> Extracted data entries
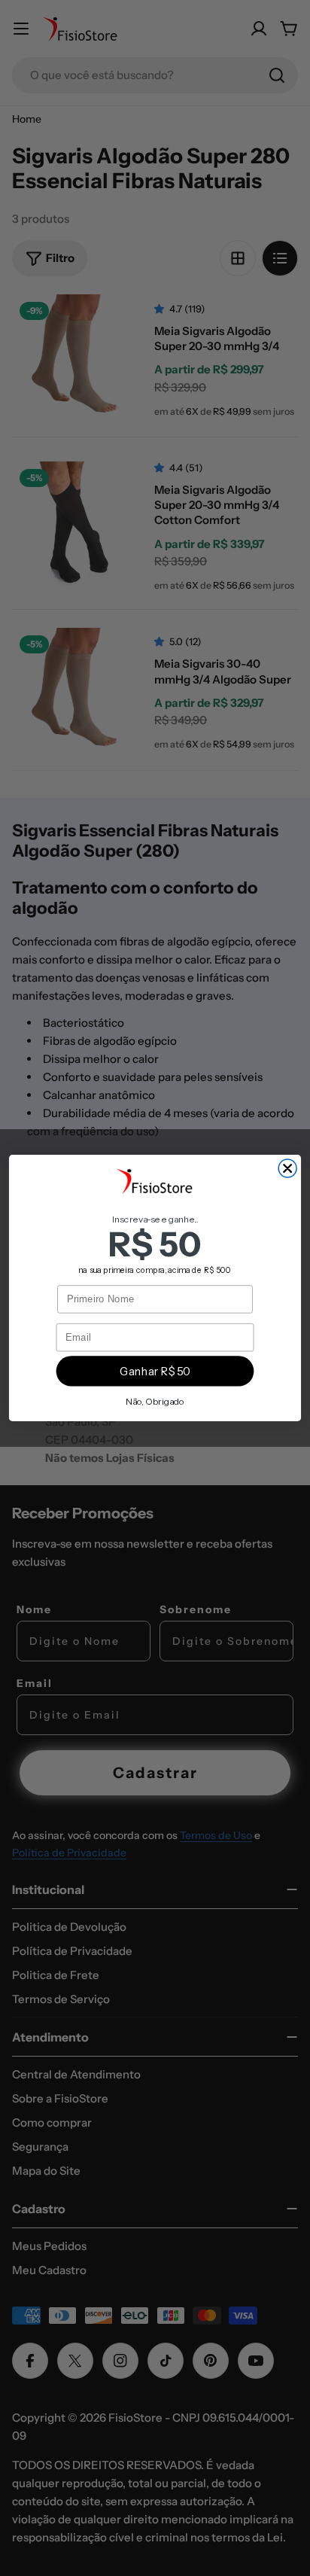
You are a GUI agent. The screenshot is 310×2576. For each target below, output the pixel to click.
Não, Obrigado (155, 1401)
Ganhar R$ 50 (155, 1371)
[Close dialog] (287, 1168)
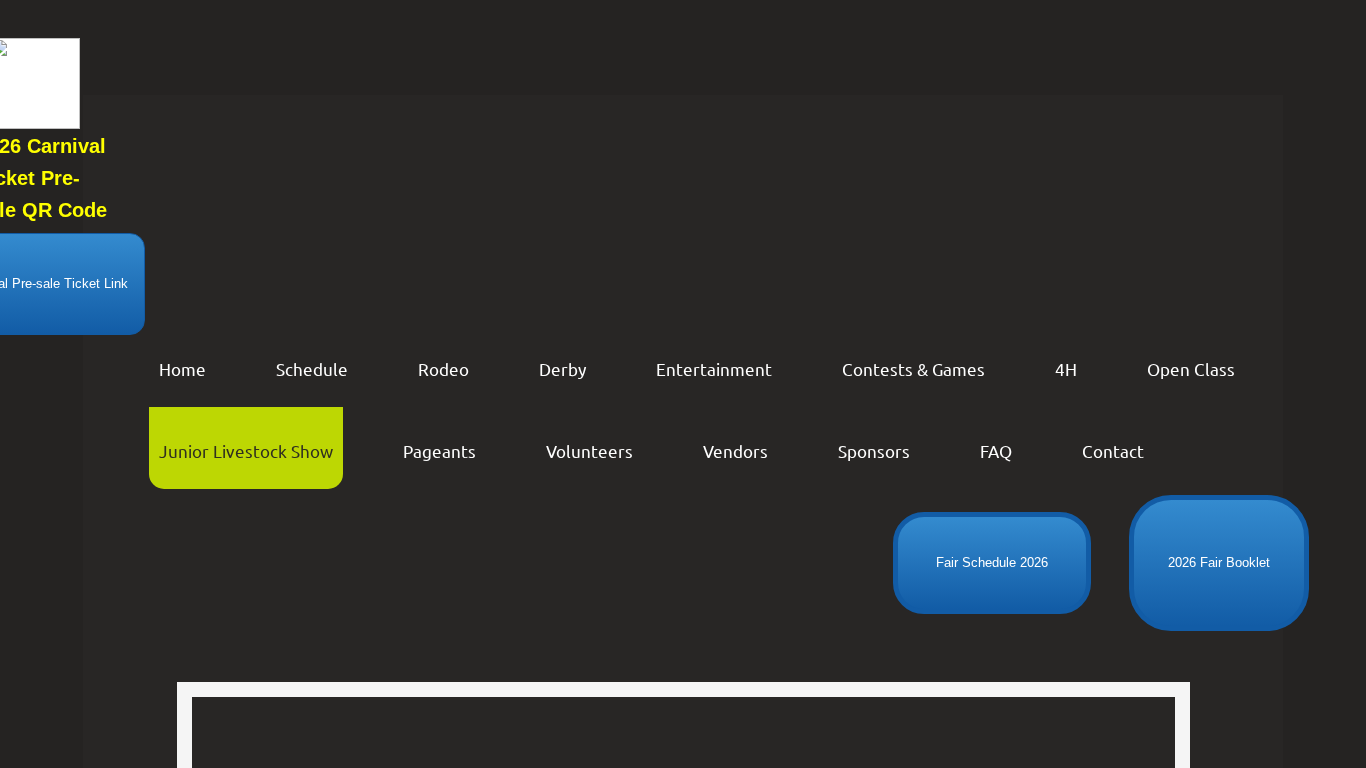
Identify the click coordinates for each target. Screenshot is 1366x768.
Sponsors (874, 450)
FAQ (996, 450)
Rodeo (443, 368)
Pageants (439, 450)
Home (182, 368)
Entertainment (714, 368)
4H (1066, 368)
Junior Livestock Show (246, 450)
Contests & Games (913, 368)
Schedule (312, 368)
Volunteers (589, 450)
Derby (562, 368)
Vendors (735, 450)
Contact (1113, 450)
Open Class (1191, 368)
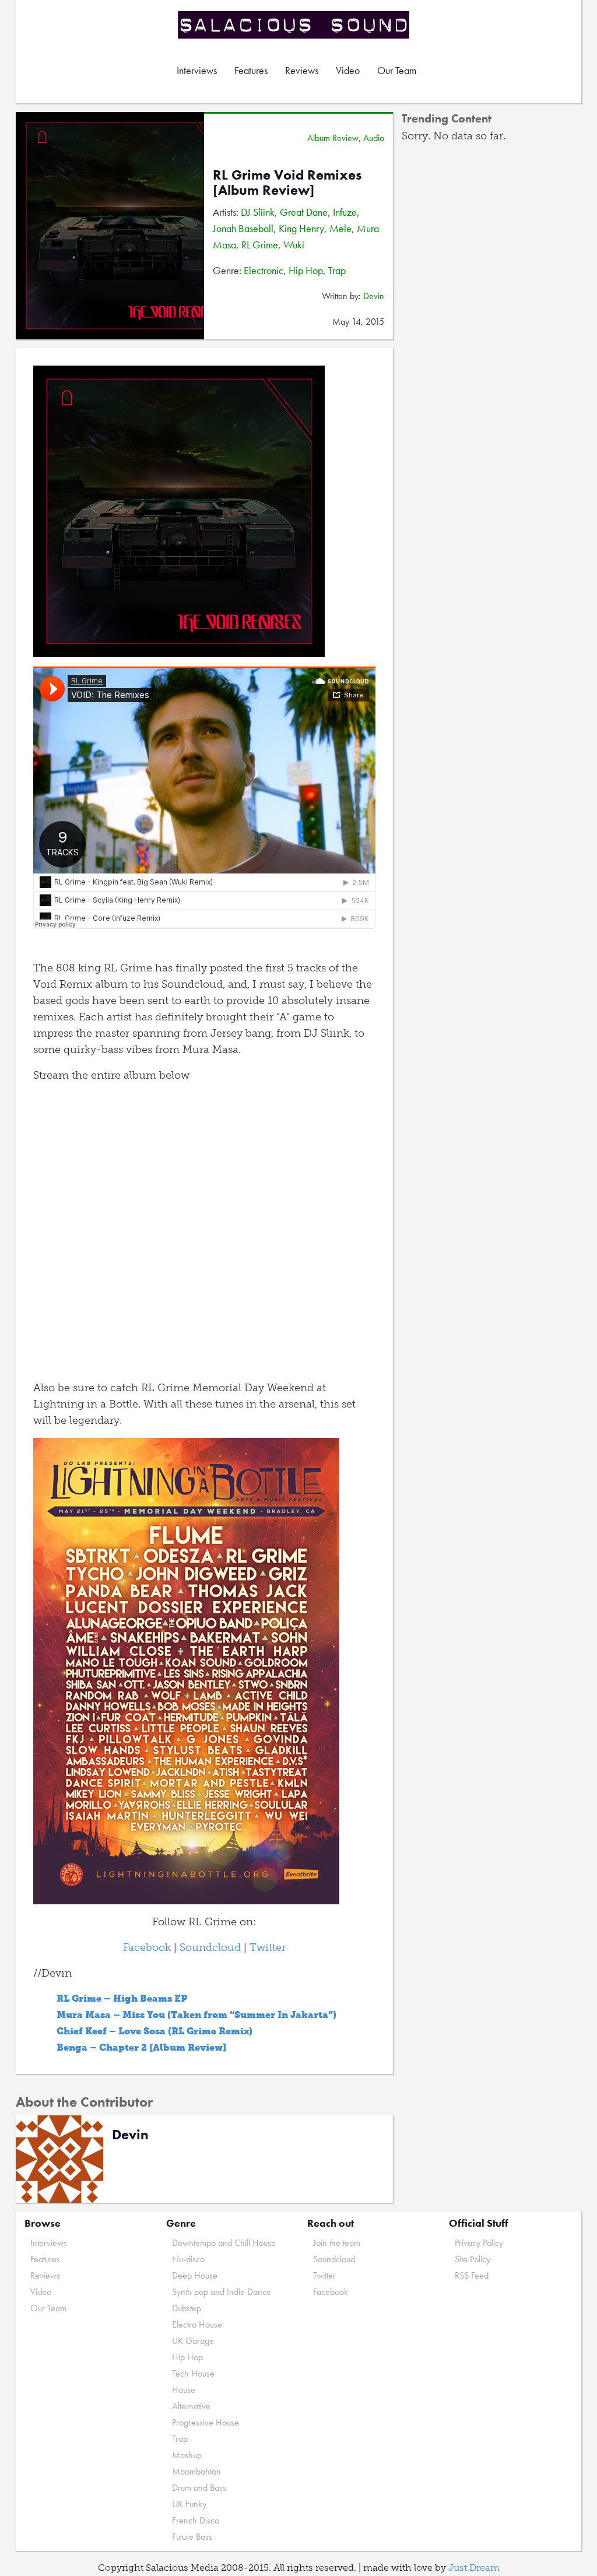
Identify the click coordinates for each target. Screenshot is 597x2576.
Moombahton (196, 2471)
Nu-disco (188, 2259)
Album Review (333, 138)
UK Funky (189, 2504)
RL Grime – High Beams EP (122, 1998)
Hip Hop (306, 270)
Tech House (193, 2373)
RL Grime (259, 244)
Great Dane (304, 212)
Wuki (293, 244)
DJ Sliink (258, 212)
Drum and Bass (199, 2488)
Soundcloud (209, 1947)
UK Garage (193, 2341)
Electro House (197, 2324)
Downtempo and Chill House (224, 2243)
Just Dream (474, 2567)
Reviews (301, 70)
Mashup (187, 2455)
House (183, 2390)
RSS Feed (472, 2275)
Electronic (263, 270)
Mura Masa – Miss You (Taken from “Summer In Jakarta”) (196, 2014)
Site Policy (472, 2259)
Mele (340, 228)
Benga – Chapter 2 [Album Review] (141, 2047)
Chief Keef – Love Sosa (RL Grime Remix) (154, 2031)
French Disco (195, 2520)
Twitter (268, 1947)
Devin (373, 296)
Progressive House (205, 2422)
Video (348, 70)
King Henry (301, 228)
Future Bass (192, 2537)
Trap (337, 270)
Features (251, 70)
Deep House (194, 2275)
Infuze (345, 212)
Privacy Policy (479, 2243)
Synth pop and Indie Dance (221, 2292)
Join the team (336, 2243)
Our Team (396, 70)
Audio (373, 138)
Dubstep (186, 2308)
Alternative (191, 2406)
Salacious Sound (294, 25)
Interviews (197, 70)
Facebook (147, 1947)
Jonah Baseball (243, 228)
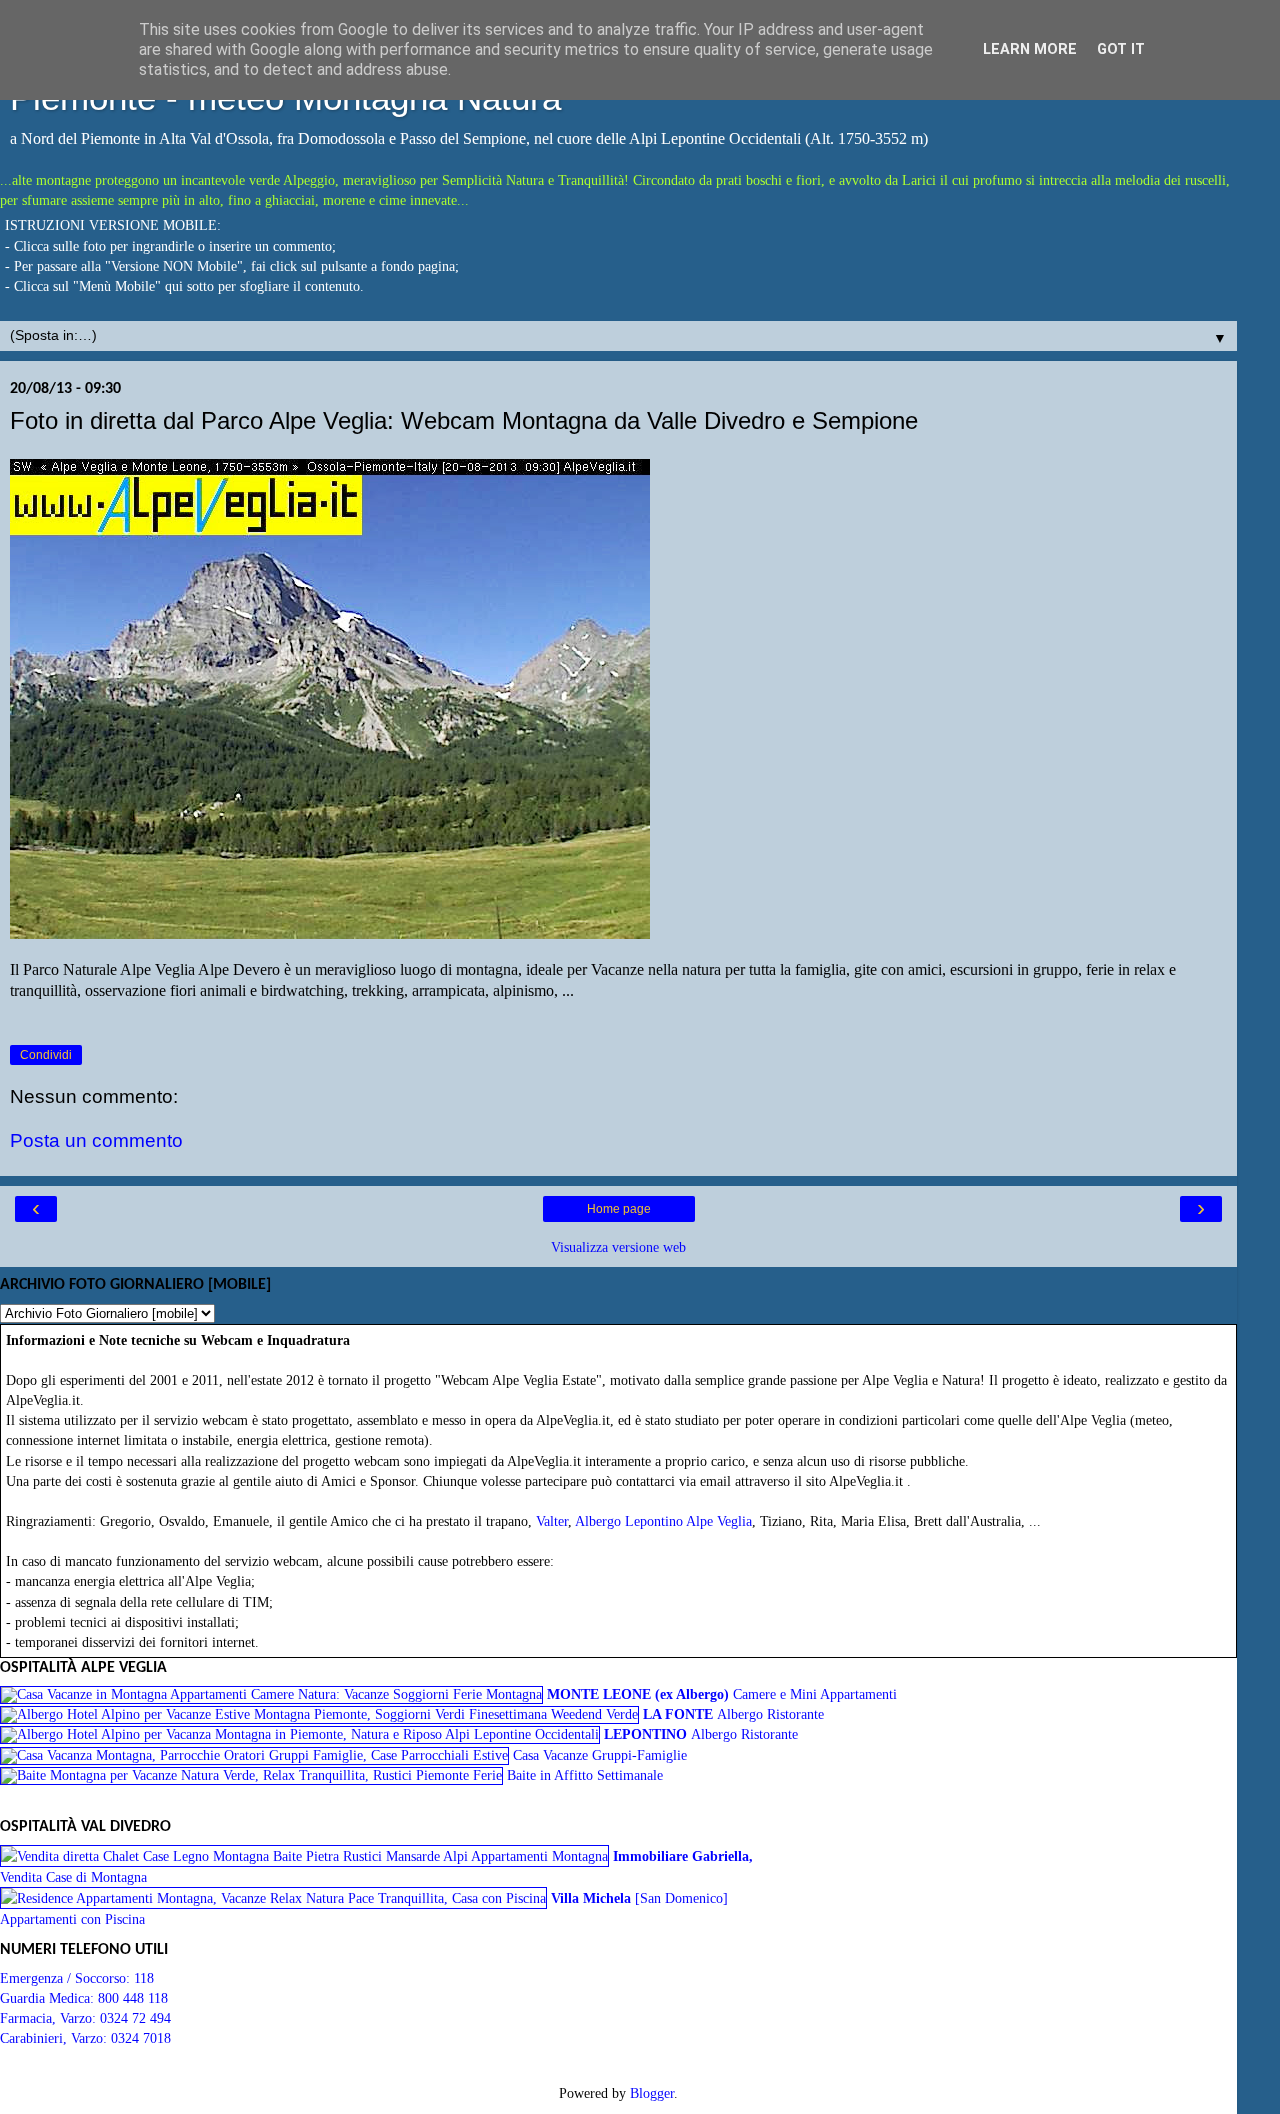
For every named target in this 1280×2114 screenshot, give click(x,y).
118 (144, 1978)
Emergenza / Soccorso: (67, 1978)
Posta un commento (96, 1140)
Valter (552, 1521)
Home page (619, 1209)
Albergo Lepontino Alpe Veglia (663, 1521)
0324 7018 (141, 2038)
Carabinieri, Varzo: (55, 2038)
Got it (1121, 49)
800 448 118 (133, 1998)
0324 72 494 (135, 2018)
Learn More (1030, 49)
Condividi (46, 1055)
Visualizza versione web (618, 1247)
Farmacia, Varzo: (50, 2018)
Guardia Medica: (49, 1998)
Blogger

> Instructions for the task
Only lines containing the word "each" matter here: count them in the entries and give the number, nothing else.

> Answer box
3